Hollie McNish’s performance was based on poems and diary entries from her book Nobody Told Me (highly recommended). She is a warm and engaging character, well known from numerous TV, radio and millions of YouTube appearances, but she can take you by surprise with her searing commentaries. Sometimes the sharpest observations come from the quieter voice, not the screamer.

I’d been listening to her terrific interviews on Radio 4’s Woman’s Hour this week with women talking about their experiences of childbearing, and she is as good at getting insight from others as expressing her own. Her show on Wednesday night (for which she wore a T-shirt bearing a gorilla in honour of the venue) included diary excerpts as well as poetry, and she is a prolific and effective  recorder of her thoughts and emotions.

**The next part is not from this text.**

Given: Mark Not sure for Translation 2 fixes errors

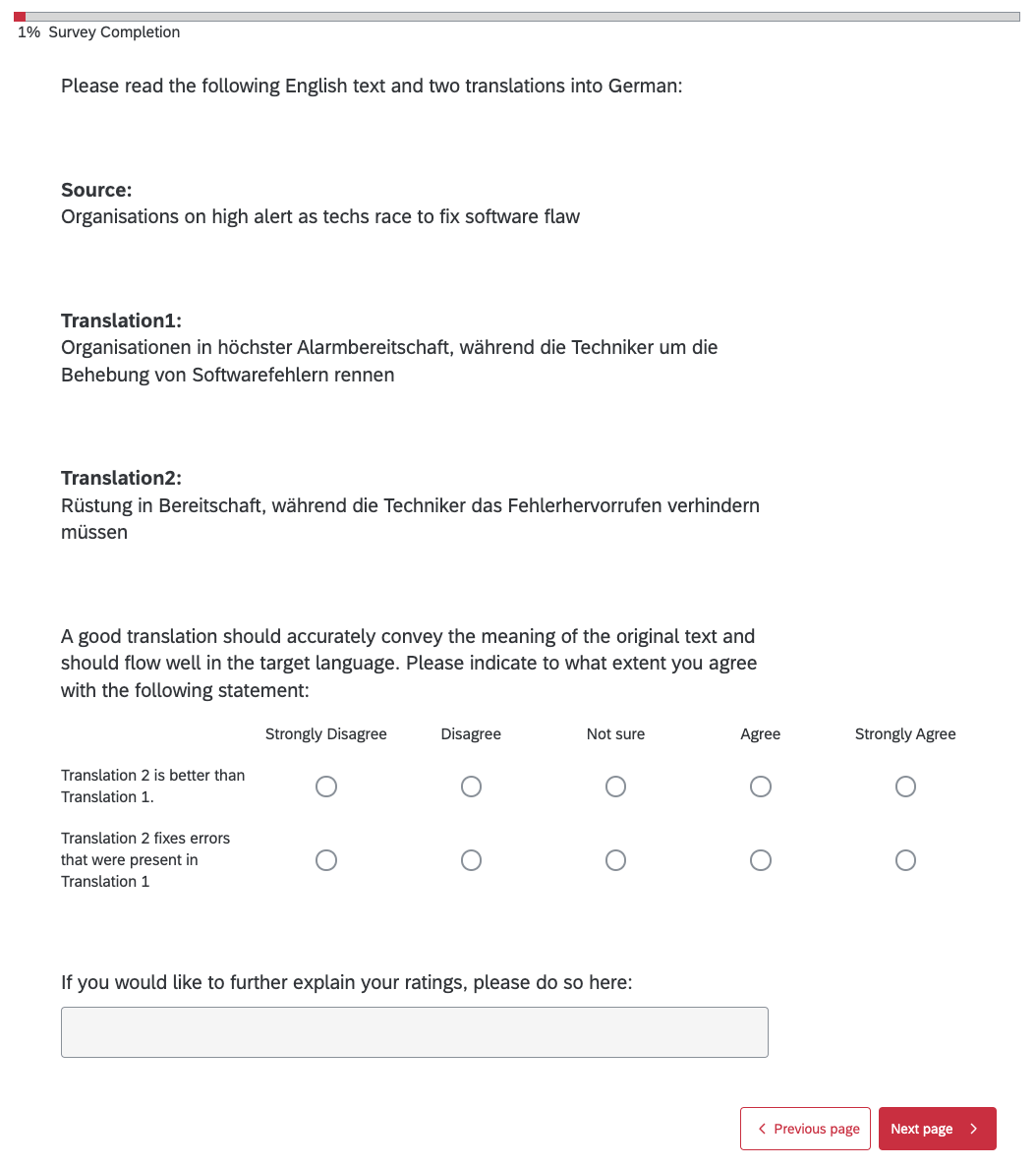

Hollie McNish is brilliant at conveying the pressures imposed on western women to do pregnancy “the right way” with the nagging incantations about how big the growing child inside should be in ‘Fruit Babies’  – now a banana, now an aubergine. Having seen this at work during a recent family pregnancy I confessed to being bemused by it but was told this was “how it’s done now”.

And then she records the increasingly hysterical nudging towards decisions that must be made about using the “right” products – baby wipes, nappies, food, toys etc - that rises to fever pitch, followed by incantations to be calm and avoid stress which can be bad for your baby. It made funny but painful listening. She had some useful hints about the actual delivery and mused that maybe Salt-N-Pepa’s Push It might not have been the best choice of music. And her tender and loving descriptions of feeding her new baby “abseiling” up her body in the quiet of night are gorgeous.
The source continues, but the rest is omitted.